Over time and unchecked, my insecurity festered into envy. It’s easy to feel happy for someone else when their success benefits yours. It can be trickier to be happy for someone else’s success when their success has no bearing on you, and trickier still when their success seems to step on yours.
Around 3 weeks into the term, I contemplated dropping a course that I had no prior background in. The program director had chosen the course for me. As a stranger to the themes, writers and historical events that my classmates so effortlessly and thoughtfully referenced, I felt overwhelmed, inadequate and out of place. Deciding to give the class “one last chance,” I sat in my bedroom that night poring over self-study resources, podcasts and documentaries, all hoping to gain some foundational understanding. As I sat through documentary after documentary, I was shocked at the amount of information I had already picked up in class. I realized just how much I had learned in 3 short weeks.

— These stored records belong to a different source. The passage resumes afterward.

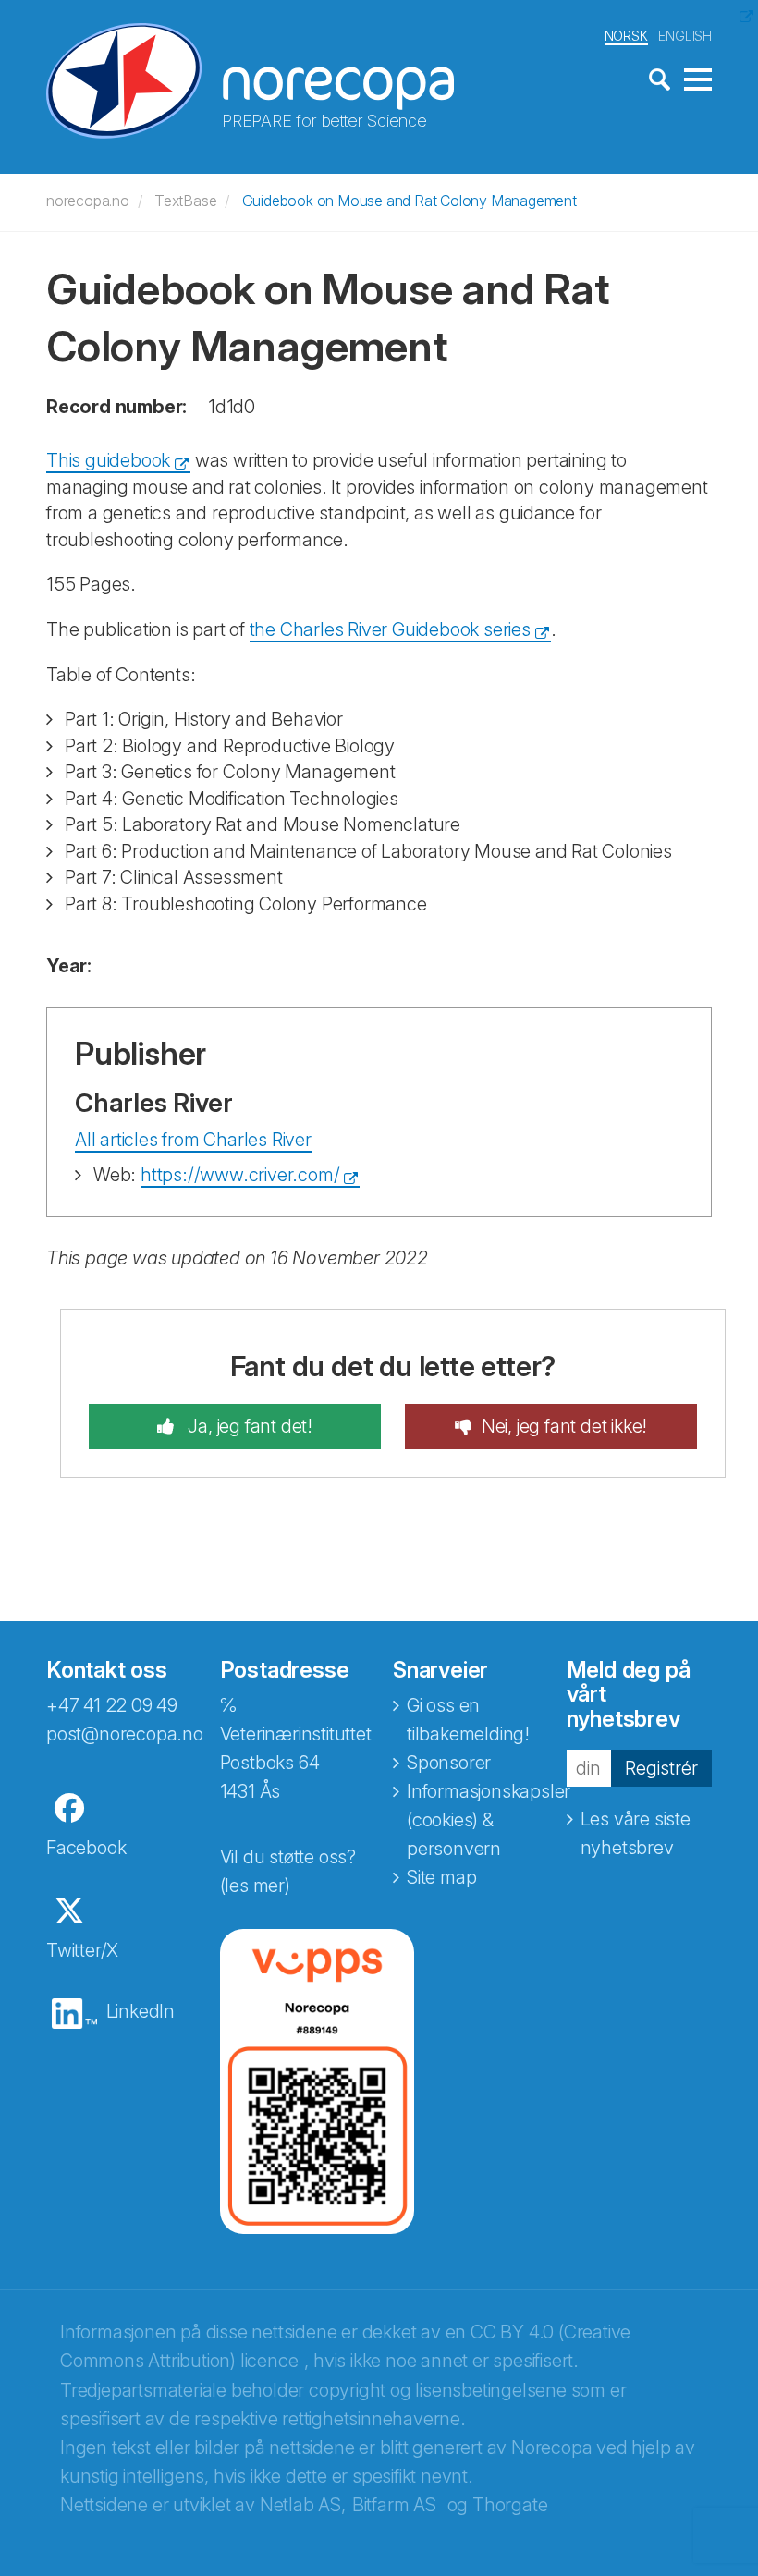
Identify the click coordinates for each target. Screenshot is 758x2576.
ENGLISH (685, 35)
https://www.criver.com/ (240, 1175)
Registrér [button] (661, 1768)
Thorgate (509, 2505)
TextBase (185, 200)
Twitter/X (82, 1950)
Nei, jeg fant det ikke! (564, 1426)
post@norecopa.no (124, 1734)
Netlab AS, (303, 2505)
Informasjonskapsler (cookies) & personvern (488, 1820)
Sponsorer (449, 1763)
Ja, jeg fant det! (248, 1426)
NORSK (626, 35)
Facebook (86, 1848)
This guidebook (108, 460)
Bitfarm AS (394, 2505)
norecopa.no (87, 200)
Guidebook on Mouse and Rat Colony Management (409, 200)
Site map (441, 1877)
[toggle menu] (698, 80)
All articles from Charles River (193, 1140)
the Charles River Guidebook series (390, 629)
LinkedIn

My intellectual curiosity was piqued.
Instead of thinking “how well can I perform?”, I found myself faced with a much more exciting possibility: How much can I learn?
I started coming to class with an open notebook and an open mind. I returned to the seminar that week with a deep, genuine intellectual curiosity and a true willingness to learn. I started looking at assignments not as opportunities to perform, but as opportunities to progress. I stopped seeing my mistakes as fatal blows or signs of my incompetence and started seeing them as a natural part of the process of growing and re-defining what I know. I knew that it was going to be difficult if not impossible to stand out, but that no longer troubled me. It wasn’t even relevant to me anymore. I wasn’t going to be the standout or the “It Girl,” but I was being given the chance to be something infinitely more valuable, meaningful and rewarding: a member of a community that truly cares, not only about English Literature and scholarly inquiry, but also about each other. I felt no need to compete or compare, just a sincere and heartfelt appreciation for the supportive, talented classmates I can now more accurately call my friends. Instead of feeling intimidated or even threatened by my cohort’s excellence, I felt inspired.
I don’t know if Curiosity killed the cat, but coupled with a hearty dose of Community, it definitely killed my impostor syndrome.